WORK ORDER -> Output the full listing below exactly as it reads, and skip anything that is a picture.

LISTED RECORDS ->
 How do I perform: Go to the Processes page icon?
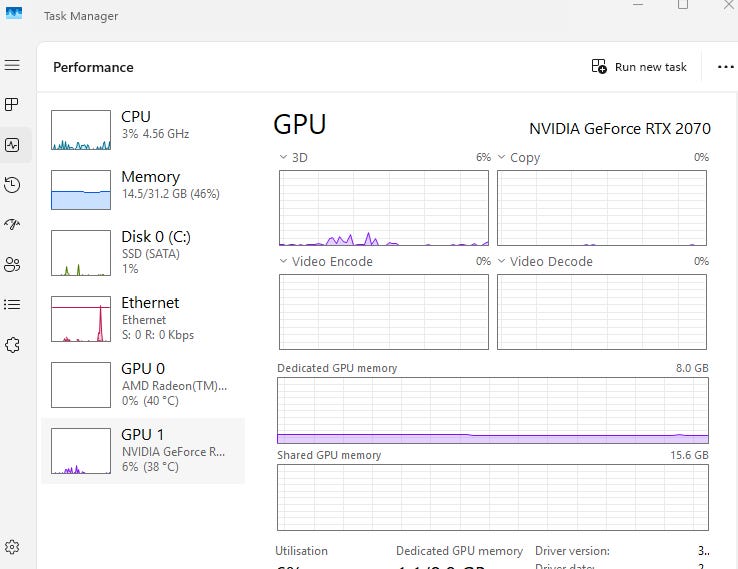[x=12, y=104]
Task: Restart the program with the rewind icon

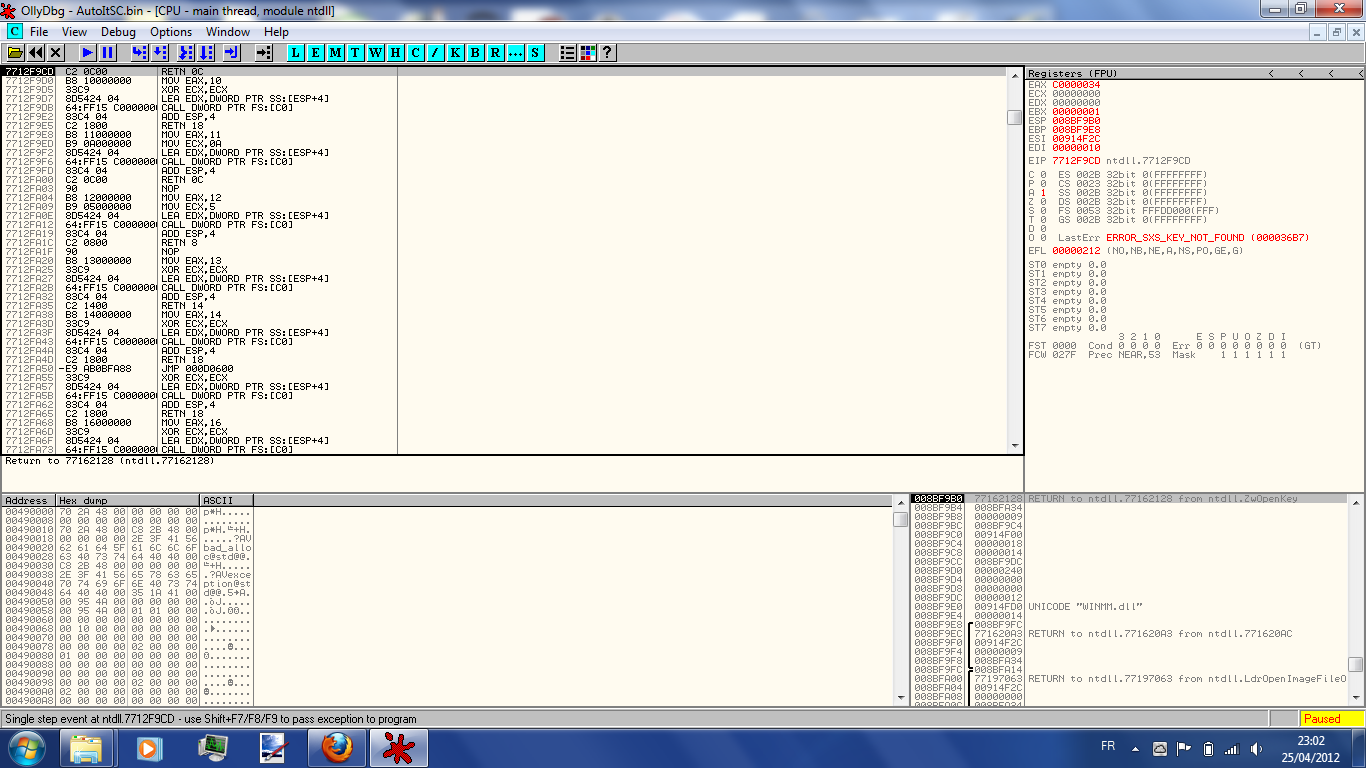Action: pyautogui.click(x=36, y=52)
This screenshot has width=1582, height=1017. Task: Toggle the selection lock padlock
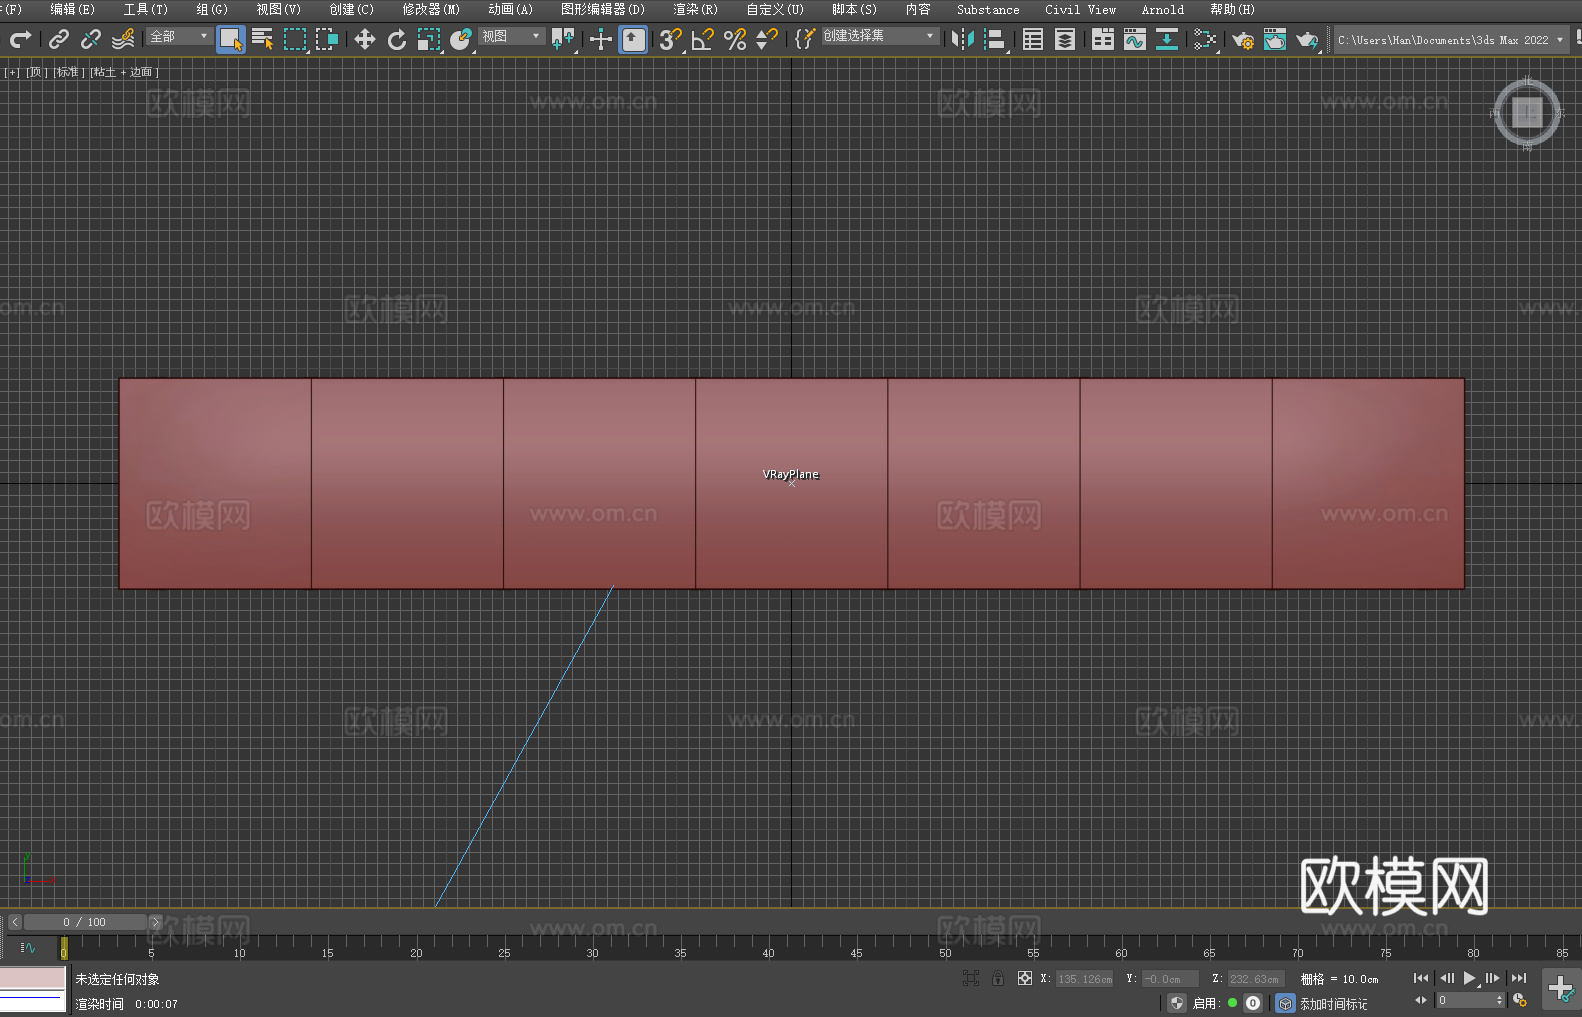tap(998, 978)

YOUR RESPONSE ->
 How do I perform: Go to the Processes page icon?
[x=12, y=104]
Task: Restart the program with the rewind icon

Action: pyautogui.click(x=36, y=52)
This screenshot has width=1582, height=1017. Task: Toggle the selection lock padlock
tap(998, 978)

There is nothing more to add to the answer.